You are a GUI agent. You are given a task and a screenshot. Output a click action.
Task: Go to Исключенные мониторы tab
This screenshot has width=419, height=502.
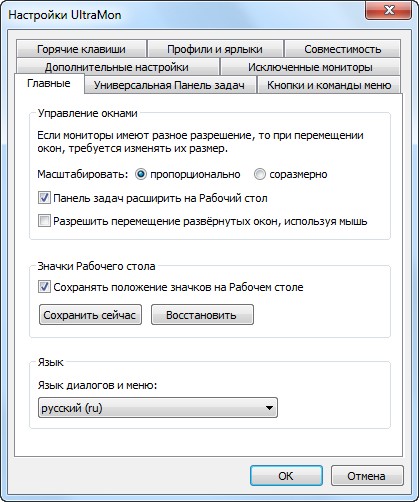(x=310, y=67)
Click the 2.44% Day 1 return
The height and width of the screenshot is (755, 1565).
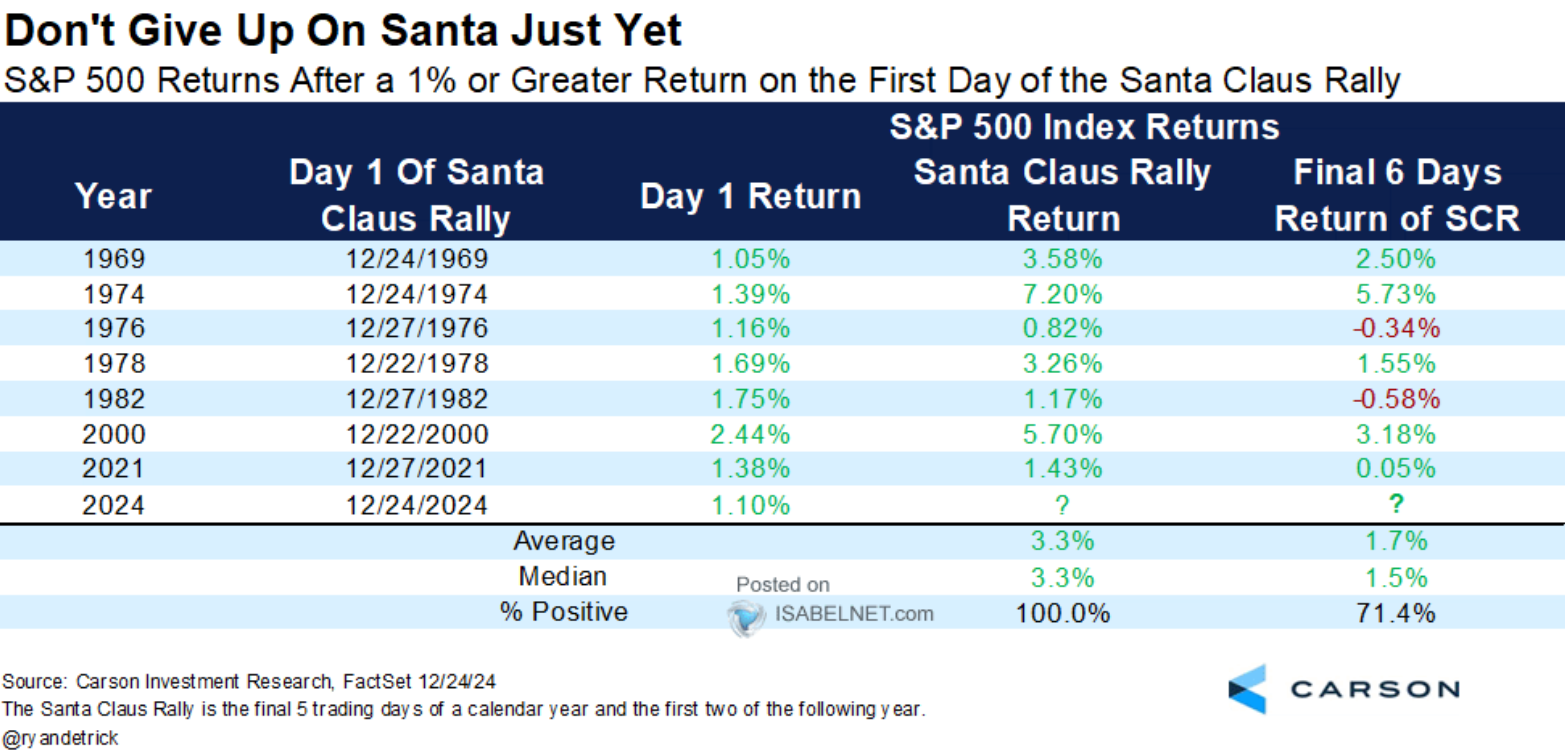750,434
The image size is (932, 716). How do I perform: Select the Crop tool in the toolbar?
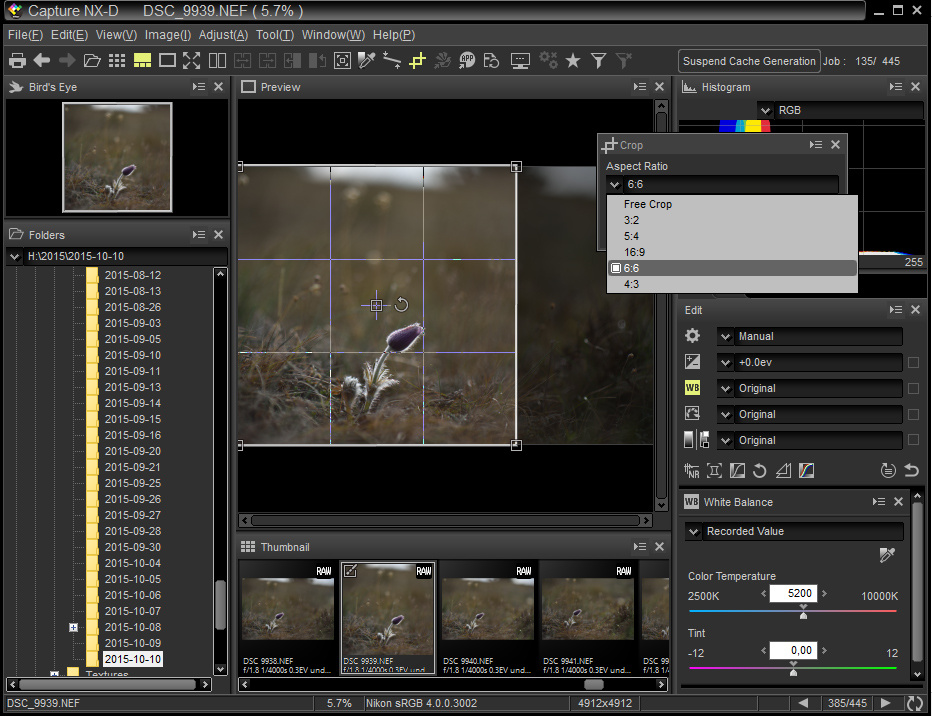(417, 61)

---

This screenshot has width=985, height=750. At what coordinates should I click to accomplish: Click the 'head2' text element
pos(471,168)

→ **What to do**
Every line above in the stretch from the one with "You are a GUI" through the one with "Click the 2.44% Day 1 return" is to be transcribed exactly, ends included. No picture is copied.

→ **Result for this task**
You are a GUI agent. You are given a task and a screenshot. Output a click action.
Task: Go to Исключенные мониторы tab
This screenshot has width=419, height=502.
(x=310, y=67)
Click the 2.44% Day 1 return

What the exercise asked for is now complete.